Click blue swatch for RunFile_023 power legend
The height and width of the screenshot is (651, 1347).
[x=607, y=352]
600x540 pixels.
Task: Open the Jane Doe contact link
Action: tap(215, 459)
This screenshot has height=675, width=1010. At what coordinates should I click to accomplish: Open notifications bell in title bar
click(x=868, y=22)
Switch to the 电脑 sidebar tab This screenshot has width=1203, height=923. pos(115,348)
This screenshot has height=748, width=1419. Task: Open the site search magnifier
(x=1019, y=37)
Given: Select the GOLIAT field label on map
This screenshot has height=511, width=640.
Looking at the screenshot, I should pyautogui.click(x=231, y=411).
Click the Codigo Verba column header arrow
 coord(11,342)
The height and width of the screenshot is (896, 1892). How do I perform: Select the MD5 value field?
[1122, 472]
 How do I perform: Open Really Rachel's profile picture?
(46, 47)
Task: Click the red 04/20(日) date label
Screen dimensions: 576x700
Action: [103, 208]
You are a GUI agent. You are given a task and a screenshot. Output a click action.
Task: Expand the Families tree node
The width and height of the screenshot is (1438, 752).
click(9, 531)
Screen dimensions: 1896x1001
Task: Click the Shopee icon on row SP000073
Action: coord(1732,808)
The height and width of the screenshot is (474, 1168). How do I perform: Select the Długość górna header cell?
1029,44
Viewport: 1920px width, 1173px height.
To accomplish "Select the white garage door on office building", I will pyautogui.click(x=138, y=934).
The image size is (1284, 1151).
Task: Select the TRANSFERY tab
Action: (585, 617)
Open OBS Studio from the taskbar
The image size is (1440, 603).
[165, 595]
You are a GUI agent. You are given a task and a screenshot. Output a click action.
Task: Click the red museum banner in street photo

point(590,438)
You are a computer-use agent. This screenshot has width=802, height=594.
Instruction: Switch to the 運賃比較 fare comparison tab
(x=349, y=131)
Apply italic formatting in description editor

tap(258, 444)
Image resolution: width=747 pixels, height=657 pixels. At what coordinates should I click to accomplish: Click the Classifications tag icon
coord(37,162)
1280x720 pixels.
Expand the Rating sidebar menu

PROBLEM TO SOLVE =>
Beginning with the line holding "This screenshot has height=748, width=1419." and ending with the line holding "Viewport: 1920px width, 1173px height.", write out the stretch of material above exactly; add no further lines.

EXERCISE RESPONSE =>
This screenshot has height=748, width=1419. Task: Open the site search magnifier
(x=1019, y=37)
Given: Select the GOLIAT field label on map
This screenshot has height=511, width=640.
Looking at the screenshot, I should pyautogui.click(x=231, y=411).
Click the Codigo Verba column header arrow
 coord(11,342)
The height and width of the screenshot is (896, 1892). How do I perform: Select the MD5 value field?
[1122, 472]
 How do I perform: Open Really Rachel's profile picture?
(46, 47)
Task: Click the red 04/20(日) date label
Screen dimensions: 576x700
Action: [103, 208]
You are a GUI agent. You are given a task and a screenshot. Output a click action.
Task: Expand the Families tree node
The width and height of the screenshot is (1438, 752).
click(9, 531)
Screen dimensions: 1896x1001
Task: Click the Shopee icon on row SP000073
Action: coord(1732,808)
The height and width of the screenshot is (474, 1168). How do I perform: Select the Długość górna header cell?
1029,44
Viewport: 1920px width, 1173px height.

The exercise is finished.